Breast augmentation

From Simple English Wikipedia, the free encyclopedia
The pre-operative aspects (left), and the post-operative aspects (right) of a bilateral, sub-muscular emplacement of 350cc saline implants through an infra-mammary fold (IMF) incision.

Breast augmentation is a surgical procedure used to increase the size of the breasts.

Usually, implants are used, but another technique called fat grafting is sometimes used. The size increase can be as small as one cup size, or as large as 10 cup sizes or more.

The larger the increase, the greater the risk of complications. Complications may include leaking of the implants, which may require the implants to be replaced. With larger breasts the whole weight balance of the body is changed, which may cause stress to the muscular and skeletal systems.

A surgical implant is either an implant filled with saline-solution, or an implant filled with silicone-gel. The fat-graft transfer uses grafts of adipose fat tissue from the woman’s own body. A full assessment of this method is not yet available. The method does not allow for the huge size increase possible with implants, and slim women may not have enough fat tissue to allow the method to be used.

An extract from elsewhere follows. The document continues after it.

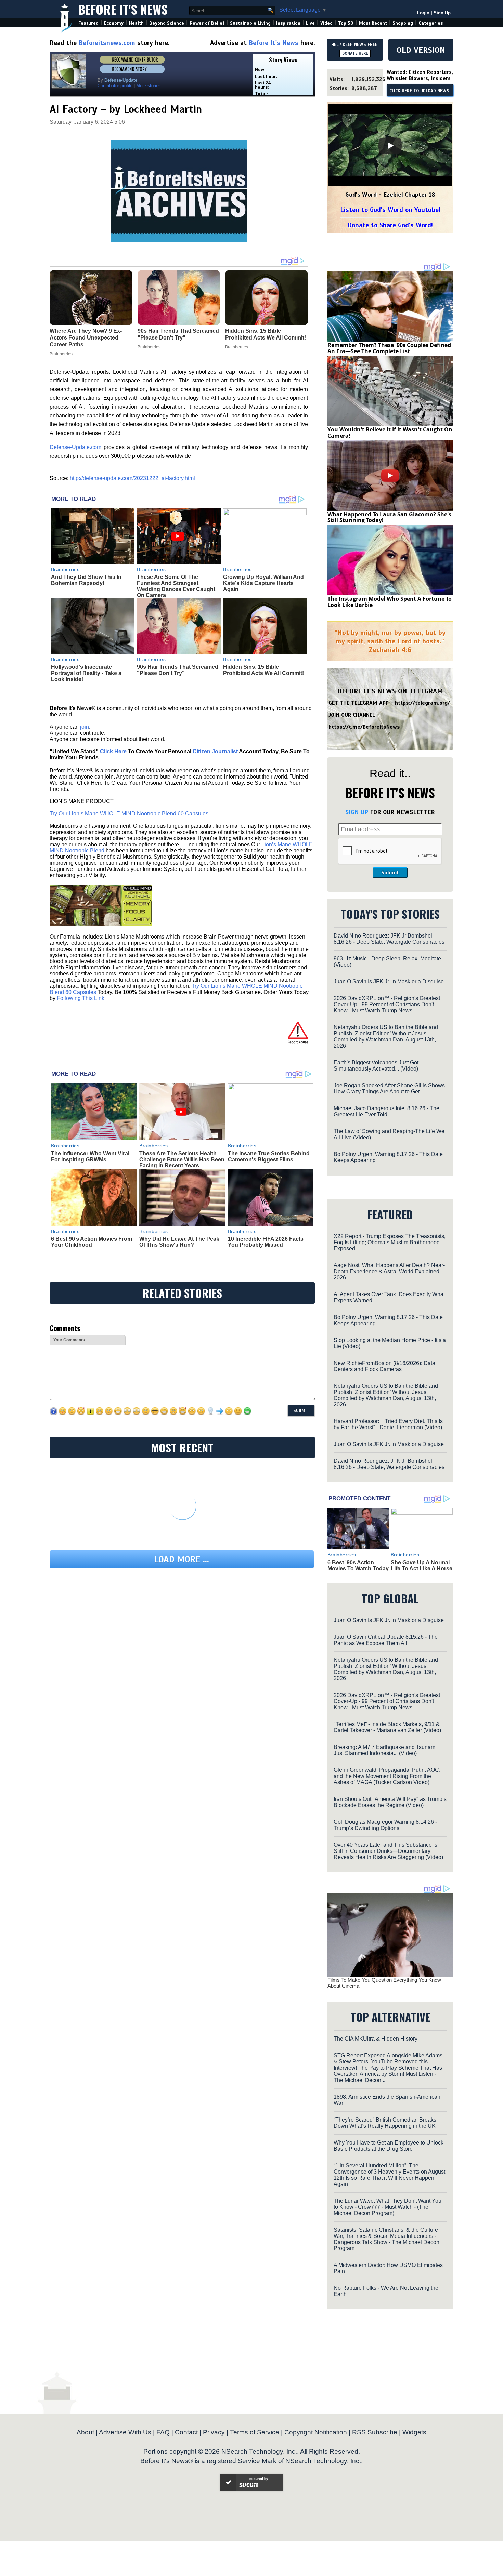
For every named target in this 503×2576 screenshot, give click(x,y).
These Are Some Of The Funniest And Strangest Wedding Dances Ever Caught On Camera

Sometimes the method is used to correct issues, or to replace a breast after amputation.

Methods[change | change source]

Silicone and saline implants[change | change source]

Implants are inserted into the breast and filled with silicone or a saline solution. This is the most common method of augmentation.

Polypropylene string implants[change | change source]

Yarn-like polypropylene string is inserted into the breast, where it irritates the breast, causing it to fill with fluid. Polypropylene string produces very large size increases, often well over 20 cup sizes. It has a very high complication rate and is now banned in the United States and many other countries.

Fat grafting[change | change source]

Fat is removed with liposuction from an area of the body where it is not desirable. The fat is then cleaned and injected into the breast.